• EXCERPTED PASSAGE
####################

Self-Regulatory Organizations; American Stock Exchange LLC; 
Notice of Filing of Proposed Rule Change Related to Amendments to Rule 
925 (Confirmations) and Rule 921 (Opening of Accounts)

September 5, 2008.
    Pursuant to Section 19(b)(1) of the Securities Exchange Act of 1934 
(the ``Exchange Act'') \1\ and Rule 19b-4 thereunder,\2\ notice is 
hereby given that on June 26, 2008, the American Stock Exchange LLC 
(the ``Amex'' or the ``Exchange'') filed with the Securities and 
Exchange Commission (``Commission'') the proposed rule change as 
described in Items I, II, and III below, which Items have been prepared 
by the Exchange. The Commission is publishing this notice to solicit 
comments on the proposed rule change from interested persons.
---------------------------------------------------------------------------

    \1\ 15 U.S.C. 78s(b)(1).
    \2\ 17 CFR 240.19b-4.
---------------------------------------------------------------------------

I. Self-Regulatory Organization's Statement of the Terms of Substance 
of the Proposed Rule Change

    The Exchange proposes to amend Amex Rule 925 to clarify that 
written confirmations relating to options transactions are not required 
to specify the options exchange or exchanges on which such options 
contracts were executed. The Exchange further proposes to amend Amex 
Rule 921 to permit a General Securities Sales Supervisor to approve the 
opening of an options account. The text of the proposed rule change is 
available at the Exchange, the Commission's Public Reference Room and 
http://www.amex.com.

####################

• DATASET ROWS
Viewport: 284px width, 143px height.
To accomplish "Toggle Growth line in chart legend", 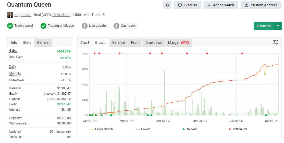I will 143,129.
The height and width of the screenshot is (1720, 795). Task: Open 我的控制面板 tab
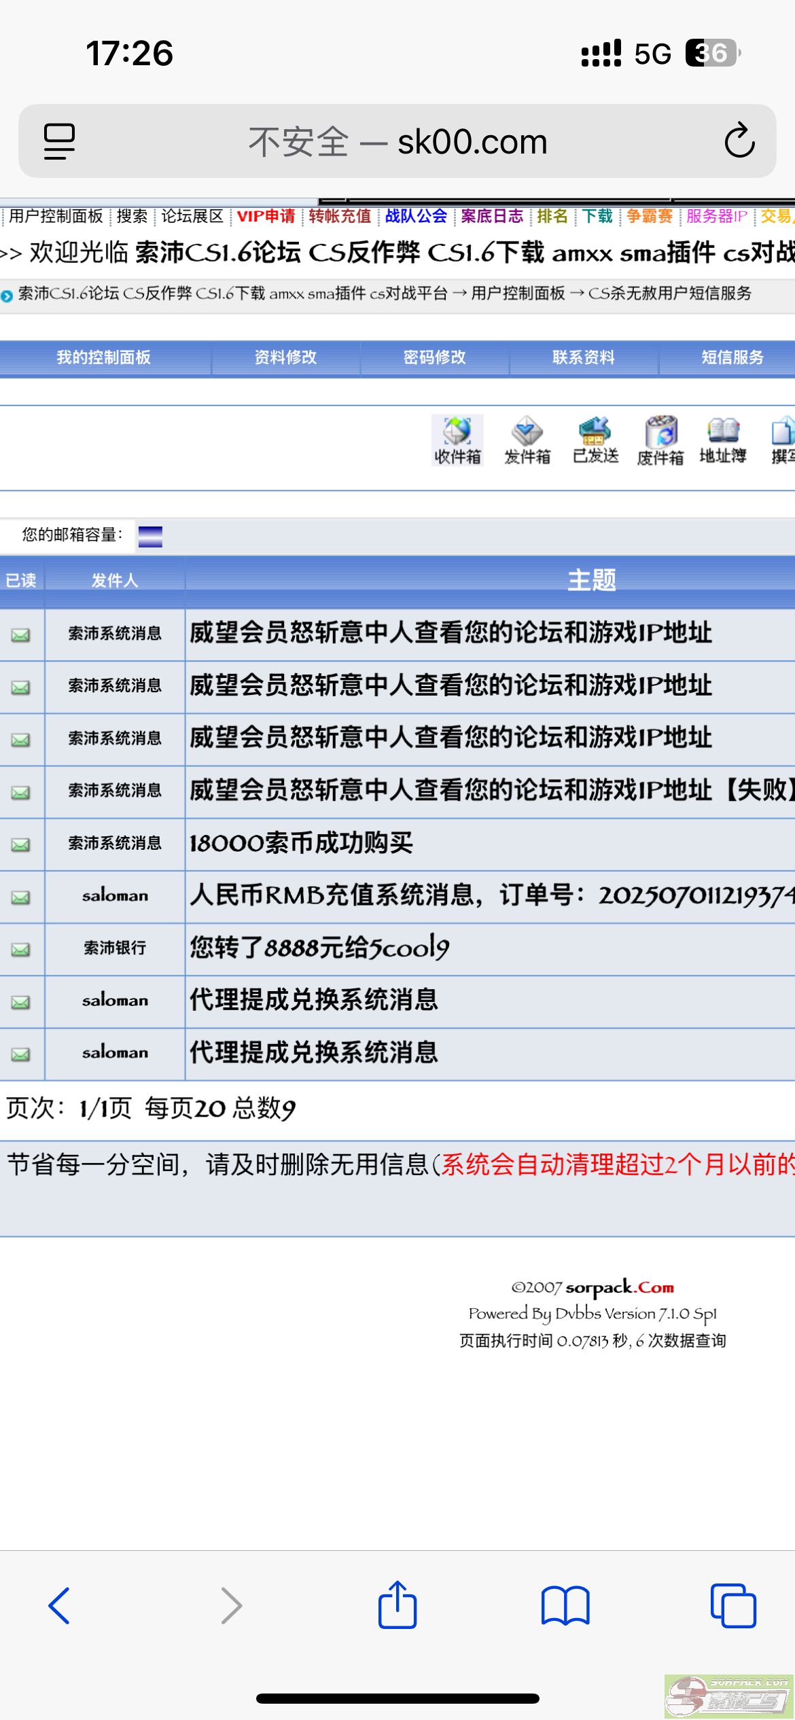point(104,357)
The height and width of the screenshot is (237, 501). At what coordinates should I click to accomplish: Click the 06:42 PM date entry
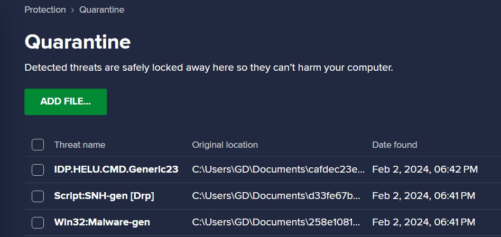click(425, 169)
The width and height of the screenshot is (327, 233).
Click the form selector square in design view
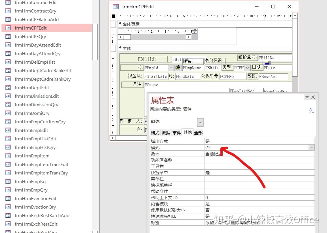[113, 16]
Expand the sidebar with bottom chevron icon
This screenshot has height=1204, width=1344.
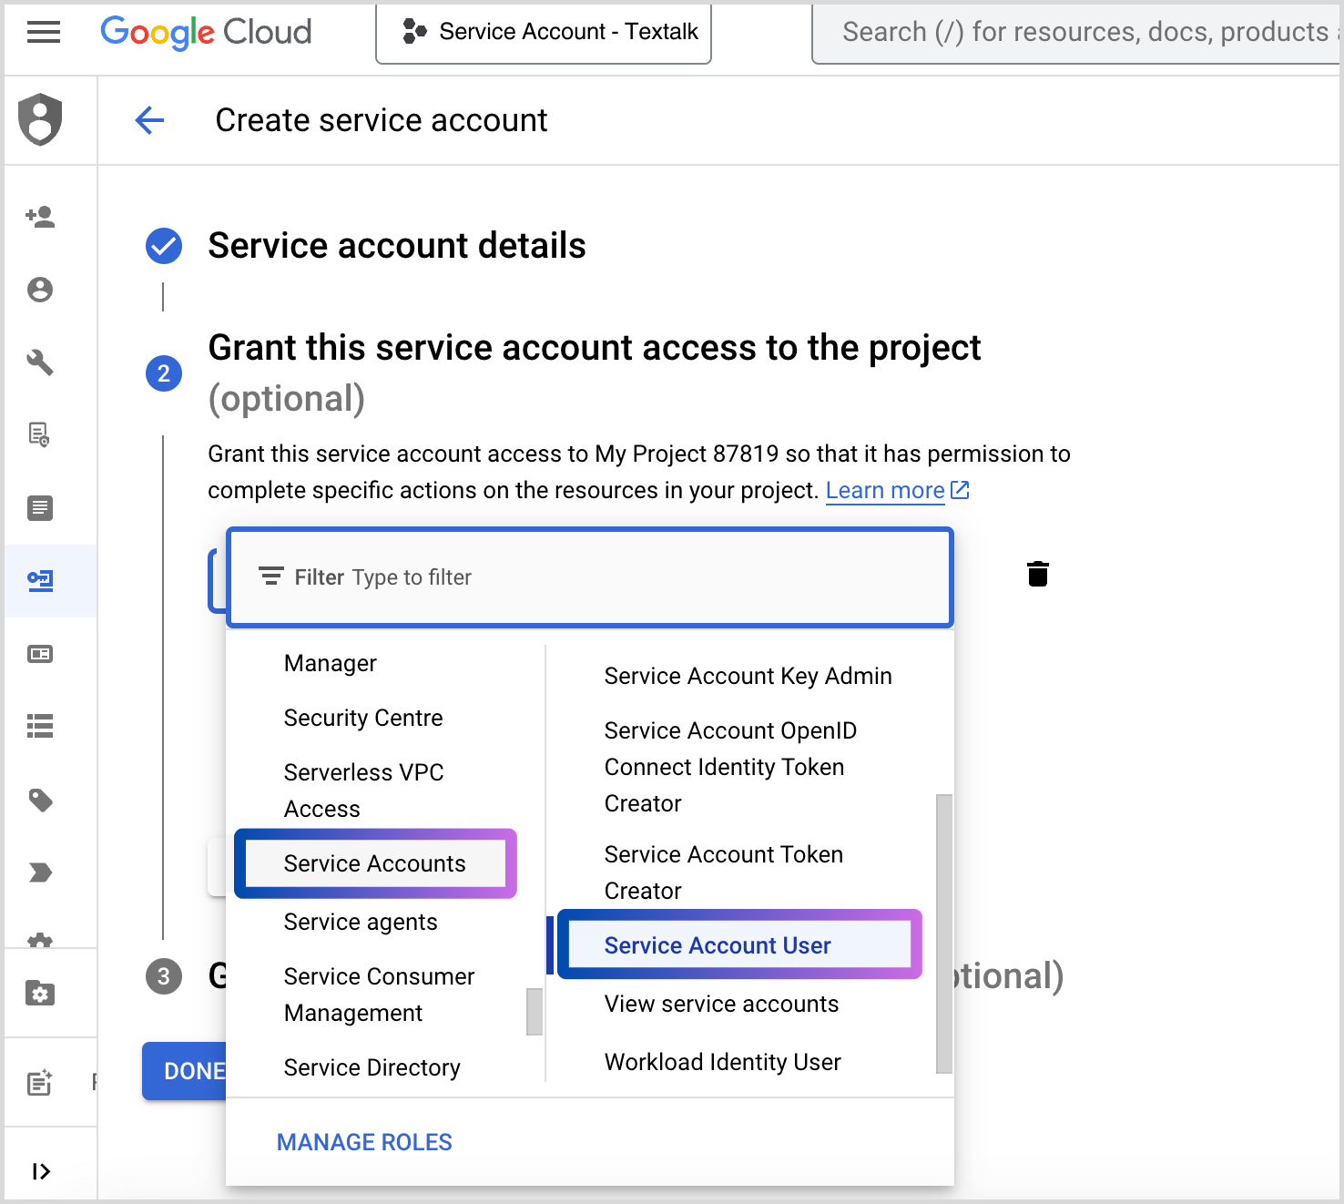40,1171
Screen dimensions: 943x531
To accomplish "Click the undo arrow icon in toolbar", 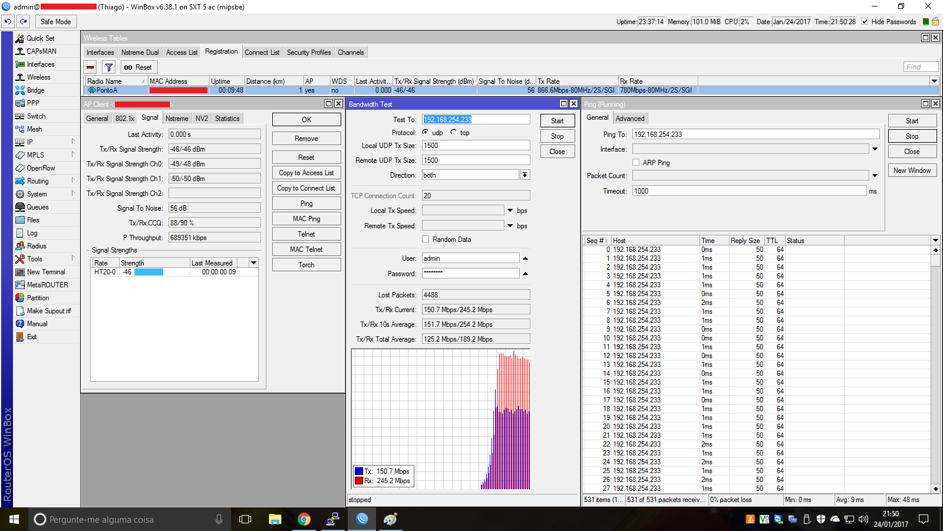I will [x=8, y=21].
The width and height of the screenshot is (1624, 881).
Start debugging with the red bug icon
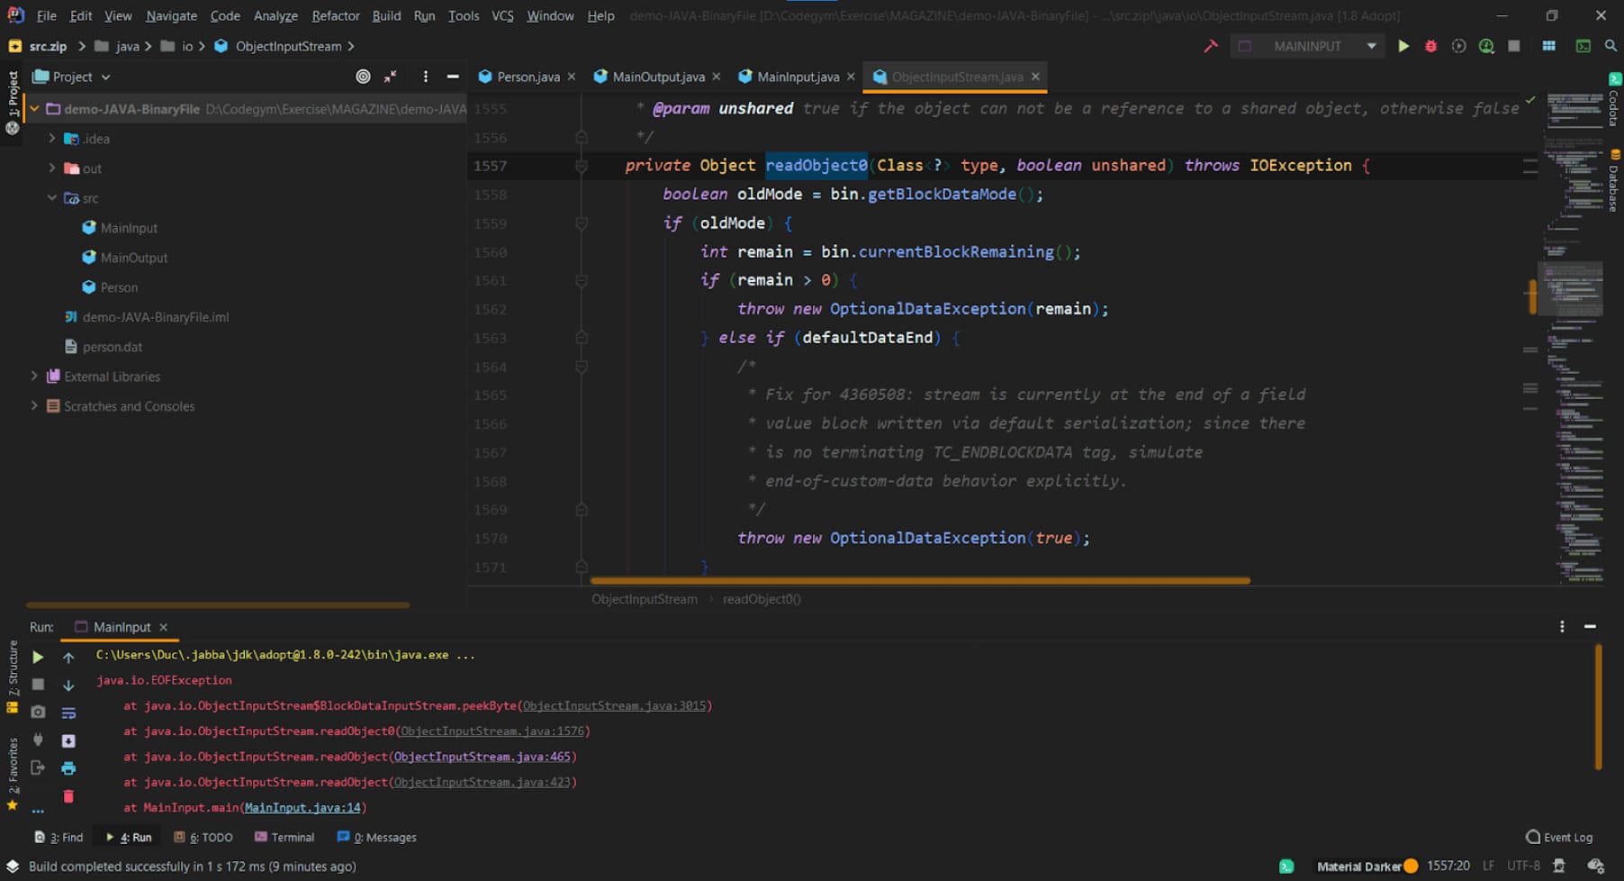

####################

• OBJECTIVE 1
Update the Amex rule change notice: write it out again from "Pursuant to Section" up to and including "from interested persons.", putting "July 1, 2008" in place of "June 26, 2008".
• OBJECTIVE 2
In the Amex rule change notice, who would the amendment to Rule 921 permit to approve the opening of an options account?

• EXPECTED ANSWER 1
Pursuant to Section 19(b)(1) of the Securities Exchange Act of 1934 
(the ``Exchange Act'') \1\ and Rule 19b-4 thereunder,\2\ notice is 
hereby given that on July 1, 2008, the American Stock Exchange LLC 
(the ``Amex'' or the ``Exchange'') filed with the Securities and 
Exchange Commission (``Commission'') the proposed rule change as 
described in Items I, II, and III below, which Items have been prepared 
by the Exchange. The Commission is publishing this notice to solicit 
comments on the proposed rule change from interested persons.

• EXPECTED ANSWER 2
A General Securities Sales Supervisor.